January 30, 2008
Identity politics, feminism, and the election
I’ve mostly been quiet on this subject because others have been covering it well, and because it’s difficult for me to voice exactly what I’m thinking. When it comes down to it, I’m torn. I’m still bitter about Hillary Clinton’s Marie Claire interview (evidently I’m far more likely to hold a grudge when it comes to politics than I am in my personal life, which has been an interesting thing to discover about myself), and, quite simply, Clinton’s politics are far more moderate than those of my ideal candidate (as Melissa McEwan put it, Clinton is “arguably the least progressive of the three Democratic front-runners,” which she explains further in the third linked post above).
Of course, my ideal candidate doesn’t appear to exist, and just as I’m afraid that, if elected, Clinton will bend to the will of the right wing more than I would prefer, similar concerns exist for Obama. So, even without the issue of identity politics, I would be torn. (On a tangentially related note, I can’t help but wonder whether Edwards isn’t getting as much press as the other two because he’s not doing as well — or if he’s not doing as well as the other two because he’s not getting as much press.)
But the issue of identity politics is front and center during this primary season. On one hand, I very much like the idea of — as Liss put it — “repudiating institutional misogyny by supporting the female candidate.” I, too, will celebrate and cheer and blub when we inaugurate our first female President. And so, in that respect, I’m excited about the Clinton campaign. Still, what really bothers me is this idea that the fact that Hillary Rodham Clinton and I are the same gender should negate any concerns I have, and trump any other issues I care about. Margaret Cho posted about that idea a few days ago:
I too am insulted at the idea that just because I am a person of color and a woman that I should be expected to automatically vote for Obama or Hillary. Why are white men allowed to look at the issues and judge for themselves and the rest of us are expected to take sides grade school style? That is racist and sexist and dumb. That is like if all the stupid people voted for Huckabee (please God let this not happen).
I’ve been trying to just sort of shut out the campaign noise and look at the issues, but I’m torn nevertheless. Liss captures some of my concerns quite well in the Shakesville post I quoted from before:
When a woman, as Kate did here, talks about Hillary’s femaleness as a potentially deciding factor in whether to support her, it has nothing to do with “Vagina Voting.” There’s absolutely no reason to presume that an intelligent, rational, progressive woman who says she’s leaning toward Hillary because she’s a woman hasn’t already taken into consideration all the political implications of that decision.

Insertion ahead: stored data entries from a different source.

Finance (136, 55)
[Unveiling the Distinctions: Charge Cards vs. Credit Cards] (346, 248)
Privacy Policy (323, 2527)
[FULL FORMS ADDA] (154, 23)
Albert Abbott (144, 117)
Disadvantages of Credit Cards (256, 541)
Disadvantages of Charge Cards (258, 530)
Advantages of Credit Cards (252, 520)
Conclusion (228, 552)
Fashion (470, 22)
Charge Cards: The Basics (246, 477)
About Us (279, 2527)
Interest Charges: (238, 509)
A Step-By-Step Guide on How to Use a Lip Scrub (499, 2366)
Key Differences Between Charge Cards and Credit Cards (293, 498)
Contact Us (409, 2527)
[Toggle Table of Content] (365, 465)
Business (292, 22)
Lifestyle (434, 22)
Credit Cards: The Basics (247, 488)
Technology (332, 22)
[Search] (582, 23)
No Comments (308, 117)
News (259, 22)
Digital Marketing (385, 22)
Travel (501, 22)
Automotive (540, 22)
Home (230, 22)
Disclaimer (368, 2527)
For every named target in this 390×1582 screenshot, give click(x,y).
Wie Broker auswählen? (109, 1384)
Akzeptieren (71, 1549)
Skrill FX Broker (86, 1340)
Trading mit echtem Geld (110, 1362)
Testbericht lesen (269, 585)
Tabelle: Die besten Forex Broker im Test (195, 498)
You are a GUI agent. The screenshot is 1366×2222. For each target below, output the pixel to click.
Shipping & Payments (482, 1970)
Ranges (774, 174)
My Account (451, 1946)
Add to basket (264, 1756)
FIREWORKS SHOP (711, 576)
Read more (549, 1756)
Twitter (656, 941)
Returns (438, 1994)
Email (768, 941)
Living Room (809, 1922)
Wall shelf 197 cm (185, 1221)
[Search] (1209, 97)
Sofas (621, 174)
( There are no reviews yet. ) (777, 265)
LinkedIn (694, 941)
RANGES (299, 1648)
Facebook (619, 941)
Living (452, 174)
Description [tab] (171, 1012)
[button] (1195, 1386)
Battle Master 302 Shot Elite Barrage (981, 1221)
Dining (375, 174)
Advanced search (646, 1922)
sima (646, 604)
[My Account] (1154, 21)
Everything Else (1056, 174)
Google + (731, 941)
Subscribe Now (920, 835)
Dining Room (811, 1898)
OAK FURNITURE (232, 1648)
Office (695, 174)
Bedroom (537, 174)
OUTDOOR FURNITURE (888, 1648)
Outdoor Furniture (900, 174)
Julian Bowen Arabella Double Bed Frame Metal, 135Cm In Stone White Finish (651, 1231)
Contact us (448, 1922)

And if you are making that presumption—if you hear a woman you know to be politically astute saying, “I’m leaning toward Hillary now because she’s a woman,” and you say, “Well, choose her because she’s got the best policies, not because she’s got ovaries!”—you need to stop and ask yourself why you feel compelled to issue that caveat, despite its manifest insult to the intelligence of any woman at whom it is directed.
It’s absolutely legitimate for Hillary’s sex to be one’s deciding factor, and no less legitimate than citing John Edwards being a millworker’s son who knows what it’s like to be working class as one’s deciding factor. Though, strangely, no one accuses anyone of overlooking all his policies if they honor his background thusly.
I don’t have any conclusions to draw in this post; it’s largely just me thinking out loud (as it were). I do think the issue as a whole demonstrates the ways in which women and people of color still have a long way to go before we’re genuinely accepted as full-fledged members of society.
Which makes me think of one final tangent: how long before we have a non-Christian (at least nominally speaking) presidential candidate? How about a Queer presidential candidate?